I wasn’t always so comfortable though, and last year, when I spent two months travelling through Thailand, Cambodia and Bali for two months, I definitely wasn’t comfortable.
I was one of the few travellers who didn’t even want to try and learn how to ride a scooter, despite how useful they are in this region. I can’t drive, I’d ridden a bicycle only a handful of times eight years ago, and my sense of perception is so off that when I was in control of a golf buggy aged 18 for my job, I crashed the damn thing straight into a wall and damaged it, when all I needed to do was go straight, straight and straight, not right, right, omg-stop-going-right! Surprisingly, they didn’t sack me, but I guessed it was because the Sultan of Oman had enough money for it not to matter.
Instead I relied on others who were lovely enough to drive whilst I made the back of the scooter heavier. I found that guys were generally keen to show off, going way too fast because they were sadistic enough to like my screaming. One in particular, my ‘holiday boyfriend’ as it were, especially enjoyed it as my hands gripped his waist tightly and as I switched between screeching and giggling. On those rides, I always stepped off the scooter feeling happy, free and exhilarated.

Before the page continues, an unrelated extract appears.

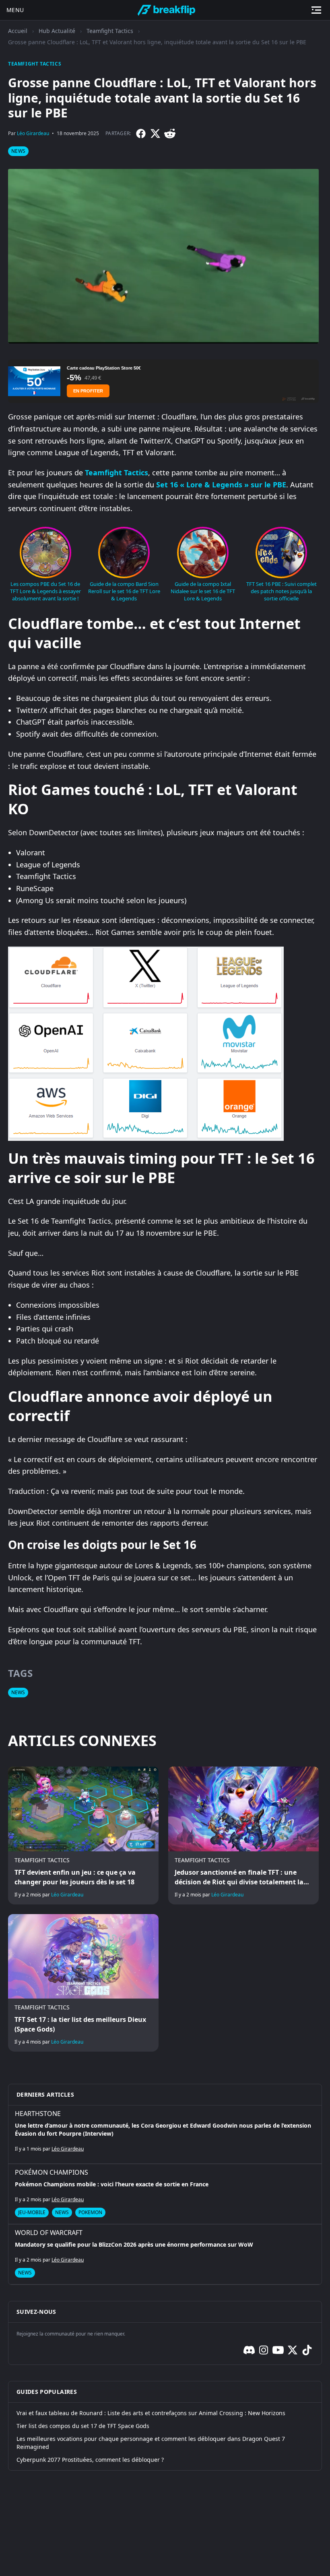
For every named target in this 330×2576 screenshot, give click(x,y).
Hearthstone (38, 2113)
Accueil (17, 31)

But one night we were stupid. Ridiculously so. After spending the evening at a Thai restaurant in Koh Lanta which also served the best parathas I’d had outside of India, we headed to a reggae themed night at a local bar. There we shared a few drinks, met a few people, and smoked a few joints. They were weak as shit, and because of it I encouraged him to take more inhales, even though he held up his hands and said, ‘but I’m driving us home, I’m driving us home!’ Yet home was only a five minute drive maximum, and Thailand at this time seemed all about indulgence, especially when the sky was alight with stars and everything was so beautiful in the light rain.
He crashed the scooter on the hill leading up to our villa.
Luckily it was incredibly minor and both of us, as well as the bike, emerged unscathed, minus a cut on his ankle or finger, but damn, that was a warning. We sobered up pretty quickly and I felt bad as he continuously apologised, telling him that he shouldn’t. We were both idiots, minds fuzzy and dull from the alcohol and weed, the terrain not its strongest from the damp mud. We rode back without any further incidents, soon laughing at our risk as we sat down and stroked the resident kittens for a while with a cup of tea, thankful that it wasn’t anything serious.
I wouldn’t recommend doing something like that. We were blessed to get off without any injury but I’ve seen some horrendous damage done to people because they fell off a bike from doing something foolish. Sometimes I think back to those images when I’m on an ojek, and although I can laugh at it now when my sober housemate drives quickly enough for me to squeal, I won’t be encouraging myself or anyone else to be drinking or dabbling in something strong and then hopping on a scooter. After all, we’ve all got lives we’d like to live.